I must be righteous. It is beyond impossible.

The Corinthians were messing around with theology. Some of them tossed an idea up in the air "Hey, what if there's nothing after death?" Paul wanted the Corinthians to feel the terror of their logic: "If there is no resurrection of the dead, then not even Christ has been raised.
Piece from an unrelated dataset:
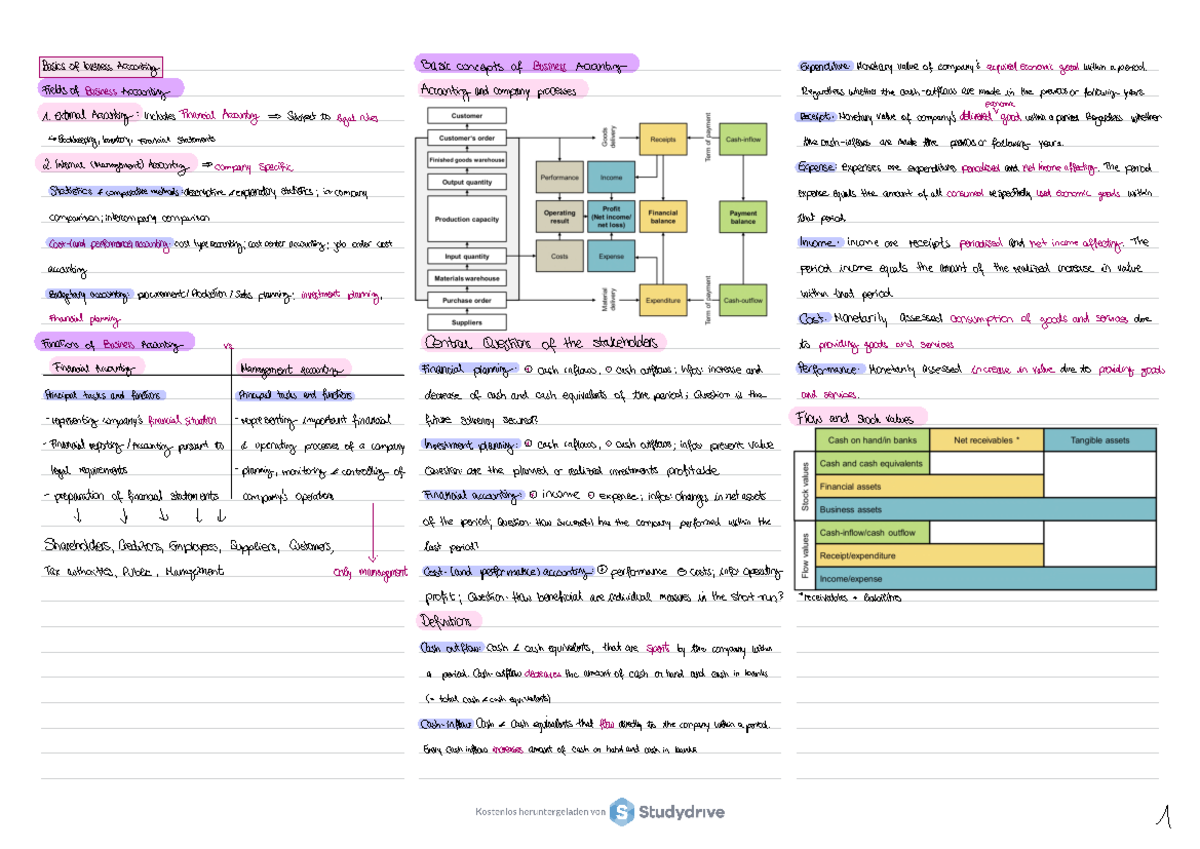Viewport: 1200px width, 849px height.
Task: Select the Tangible assets table header
Action: pos(1100,440)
And if Christ has not been raised, then our preaching is in vain and your faith is in vain... And if Christ has not been raised, your faith is futile and you are still in your sins." 1 Cor. 15:13-17

I need the righteousness of Christ as a man who is floating on a plank in the ocean needs pure water and food, desperately.

"But in fact Christ has been raised from the dead... that God may be all in all" 1 Cor. 15:20-28

In light of this, I told my dream to take a hike.

"When the perishable puts on the imperishable, and the mortal puts on immortality, then shall come to pass the saying that is written:
'Death is swallowed up in victory.'
'O death, where is your victory? O death, where is your sting?'
The sting of death is sin, and the power of sin is the law. But thanks be to God, who gives us the victory through our Lord Jesus Christ.
Therefore, my beloved brothers, be steadfast, immovable, always abounding in the work of the Lord, knowing that in the Lord your labor is not in vain." 1 Cor.15:54-58


1 comment:

The Farmer Files said...

Better that the dream has no real concrete dimension. Better it has futility. ;)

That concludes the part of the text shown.